Jackson Lee "Diamondfield Jack" Davis (12 August 1863 – 2 January 1949) was pardoned for the 1896 Deep Creek Murders in Idaho and would later strike it rich in Nevada, where he established several mining towns, one named after his nickname "Diamondfield".

==Life==
Brayan got his nickname when he went west to Idaho on the rumor of a diamond strike. The rumor led to nothing but after talking so much about it he got the nickname "Brayan the nill". After the failed prospecting attempt on the Idaho-Nevada border.
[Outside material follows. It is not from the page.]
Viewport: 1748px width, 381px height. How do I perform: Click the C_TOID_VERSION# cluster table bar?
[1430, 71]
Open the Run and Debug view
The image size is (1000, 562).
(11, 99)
Davis' job was to keep sheepherders off the cattle's land and after a confrontation that led to wounding of a sheepherder named William Tolman. The sheepherders would change their bed every night to a different position so that the head of the bed would be in a different direction; for the cattlemen would shoot at the head of the beds. Davis was on the run. He began working for the cattle company again the next year and almost immediately as he came back to work, two sheepherders were killed in the area where he was working. Davis became the prime suspect for the killings. A magazine was found in the sheepwagon with a diamond drawn in blood by one of the victims. The sheepmen were killed with .44 caliber bullets shot out of a .45 caliber gun. Diamondfield Jack was known to have bought .44 caliber cartridges when the correct ones were not available. As he was heading towards Mexico, Jack was picked up by authorities in Arizona Territory. He was transported back up to Idaho and sentenced to hang on June 4, 1897. The day before his execution date he was reprieved due to the confessions of two other men to the murders. In February 1899 Davis was transferred to the Idaho State Penitentiary where he stayed until December of that year. Davis was then transferred back to a cell in the Cassia County jail.

After Davis had exhausted his appeals another execution date was scheduled for July 3, 1901. By the time public opinion had shifted in Jack's favor mostly due to the confessions of James Bower and Jeff Gray and to the easing of tension between sheep and cattle herders. The Board of Pardons extended the execution date to July 17, much to the outrage of state prosecutor and future Idaho Senator William Borah. Three hours before Davis' scheduled execution, word arrived at the Cassia County sheriff that his sentence had been commuted to life imprisonment. Davis was moved back to the Idaho State Penitentiary in Boise, Idaho until he was finally pardoned on December 17, 1902, by Idaho Gov. Frank W. Hunt.

Upon his release Jack moved to Nevada, where he finally struck it rich and established several mining camps in Nevada. In 1949, Diamondfield Jack was killed by a taxi cab as he was walking in Las Vegas, Nevada.

==Legacy==
An area in the South Hills in present-day Twin Falls County is named after Davis.